D'une législation punitive à une législation progressiste en matière de drogues

Par le passé, la Thaïlande a sévèrement puni les personnes qui enfreignaient les lois strictes sur les stupéfiants. Depuis une modification de la loi en 2021, le système juridique s'est orienté vers la réhabilitation des personnes qui consomment des drogues.

S'exprimant avant la Journée internationale contre l'abus et le trafic de drogues, qui est célébrée chaque année le 26 juin, Karen Peters, point focal régional de l'ONUDC pour les drogues et la santé, basé à Bangkok, a déclaré : « Aujourd'hui, les gens ont le droit d'avoir des alternatives : les gens ont désormais la possibilité d'opter pour d'autres solutions. Ce n'est pas un choix idéal, mais ils ont la possibilité de suivre un traitement ou d'aller en prison ».

La loi est progressiste à d'autres égards, puisque la réduction des risques est spécifiquement mise en avant comme objectif, ce qui, selon Karen Peters, permet à des organisations telles qu'Ozone « de fonctionner dans les limites du système juridique et judiciaire ».

Elle contribue également à modifier « l'image des personnes qui consomment des drogues en Thaïlande, qui ne sont plus socialement marginalisées ».

Un client de la Fondation Ozone reçoit des conseils sur l'hépatite C.
UN News/Daniel Dickinson

Lutter contre la stigmatisation

La stigmatisation des toxicomanes se poursuit néanmoins, mais selon le Dr Phattarapol Jungsomjatepaisal, Directeur du Comité national de traitement et de réadaptation des toxicomanes au sein du ministère de la santé publique, la nouvelle législation signifie que davantage de « prestataires de services de santé sont formés pour agir de manière non stigmatisante ».

Il ajoute que la réaction des personnes qui consomment des drogues a été « bonne » car on reconnaît qu'en fin de compte, elles devraient recevoir de meilleurs soins dans les hôpitaux et les centres de santé dans le cadre du système de couverture sanitaire universelle de la Thaïlande, tout en continuant à avoir la possibilité d'accéder à des services dans des centres communautaires tels qu'Ozone. 

VIH et hépatite C

La forte prévalence du VIH et de l'hépatite C chez les personnes qui s'injectent des drogues dans un pays où les taux d'infection par le VIH sont par ailleurs en baisse, reste un sujet de préoccupation majeur. On estime que près de 8 % des toxicomanes sont séropositifs, soit environ 3.800 personnes au niveau national. 

Le taux d'hépatite C, qui s'élève à 42 %, est « très effrayant » selon le Dr Patchara Benjarattanaporn, Directeur national de l'ONUSIDA, l'agence des Nations Unies qui dirige l'effort mondial visant à mettre fin au sida en tant que menace pour la santé publique d'ici à 2030.

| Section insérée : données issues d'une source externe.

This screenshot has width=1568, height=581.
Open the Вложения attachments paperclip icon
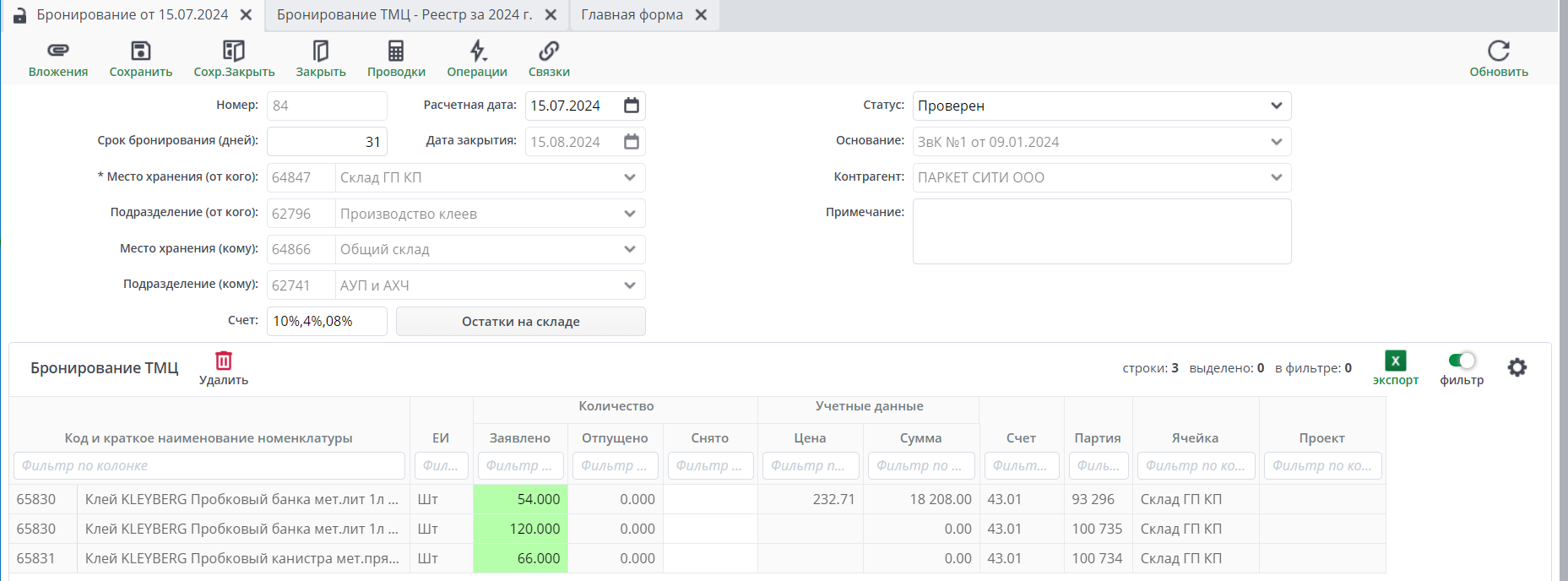click(57, 52)
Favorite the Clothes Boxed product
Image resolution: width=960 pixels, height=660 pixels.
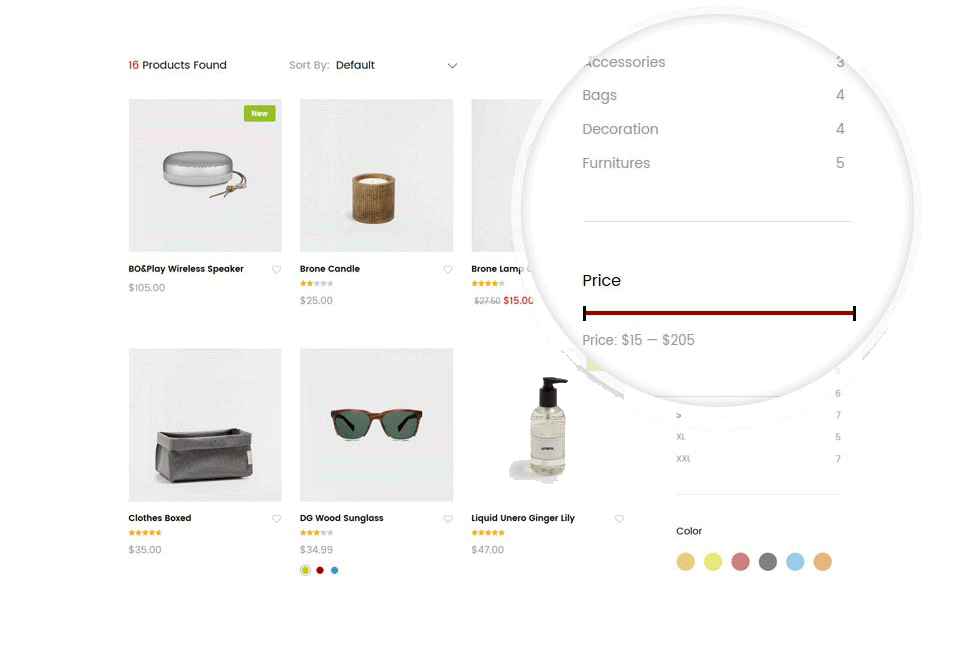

Malgré les inquiétudes persistantes concernant l'état de santé des toxicomanes, le Dr Benjarattanaporn estime que la Thaïlande pourrait devenir un modèle pour d'autres pays de la région confrontés à des problèmes similaires.

« La nouvelle loi sur les stupéfiants et l'aspect communautaire du traitement des toxicomanes permettent d'espérer que la Thaïlande pourra contrôler les cas et c'est une évolution que d'autres pays observent ».

Watcharapol Mahaprom subit un test sanguin à la Fondation Ozone.
UN News/Daniel Dickinson
Watcharapol Mahaprom subit un test sanguin à la Fondation Ozone.

De retour à Ozone, un client reçoit des conseils sur la PrEP et la prévention du VIH, tandis qu'un autre subit un test d'hépatite. 

Le soutien par les pairs reste un élément clé pour attirer les gens à utiliser ses services et on espère maintenant que la nouvelle législation conduira à moins de discrimination et permettra à d'autres personnes d'accéder à des services similaires par le biais d'un plus grand nombre d'établissements de santé publics.